Selain itu, penggunaan vaksin Astrazeneca untuk program vaksinasi ini juga didukung oleh para ulama dan kiai pengasuh pondok pesantren di Jawa Timur. Para ulama itu, ujar Hasan, sepakat bahwa vaksin Astrazeneca halalan thoyyiban dan aman digunakan untuk vaksinasi.
"Kami berterimakasih apabila para santri juga para ustadz dan ustadzah, hafidz dan hafidzah akan segera diberi vaksin Astrazeneca ini. Dan kami bersyukur mudah-mudahan ini nanti dapat ditiru oleh komponen masyarakat yang lain," kata Hasan.
Merespons antusiasme para pengasuh pondok pesantren agar bisa segera divaksinasi, Presiden Jokowi pun memerintahkan Menteri Kesehatan Budi Gunadi Sadikin untuk mengirim pasokan vaksin Astrazeneca ke Jawa Timur. Vaksinasi bagi para santri dan santriwati ini akan segera dilakukan dengan vaksin Astrazeneca.

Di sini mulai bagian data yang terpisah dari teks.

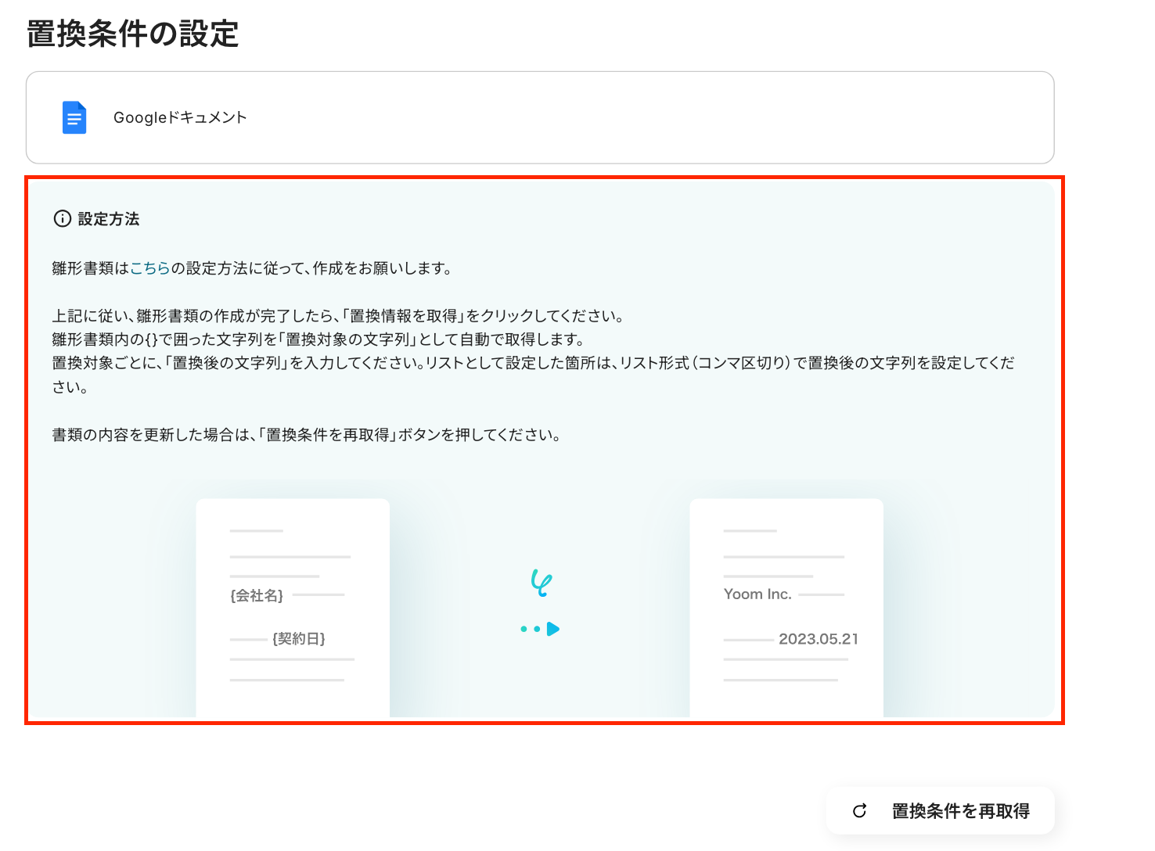The height and width of the screenshot is (851, 1155).
Task: Click the teal Yoom logo squiggle
Action: (x=541, y=583)
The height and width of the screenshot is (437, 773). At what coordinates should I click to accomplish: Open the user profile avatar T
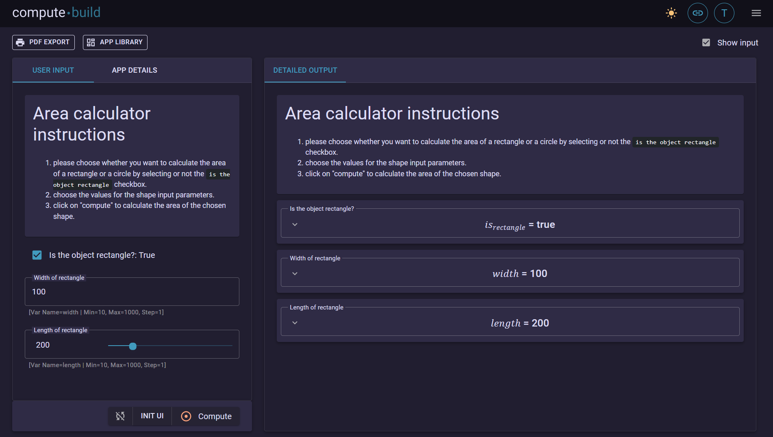(724, 13)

Sebelumnya, Lembaga Bahtsul Masail Pengurus Wilayah Nahdlatul Ulama (PWNU) Jawa Timur juga merilis pernyataan bahwa vaksin Astrazeneca halal. Bahtsul Masail PWNU Jatim menukil sejumlah pendapat ulama yang menyatakan najis dari unsur babi yang telah disucikan dan sudah berubah zatnya sama sekali dari semula, maka dia dianggap suci. Ini merupakan pendapat ulama Mazhab Hanafi dan Maliki, serta sebagian riwayat dari Imam Ahmad.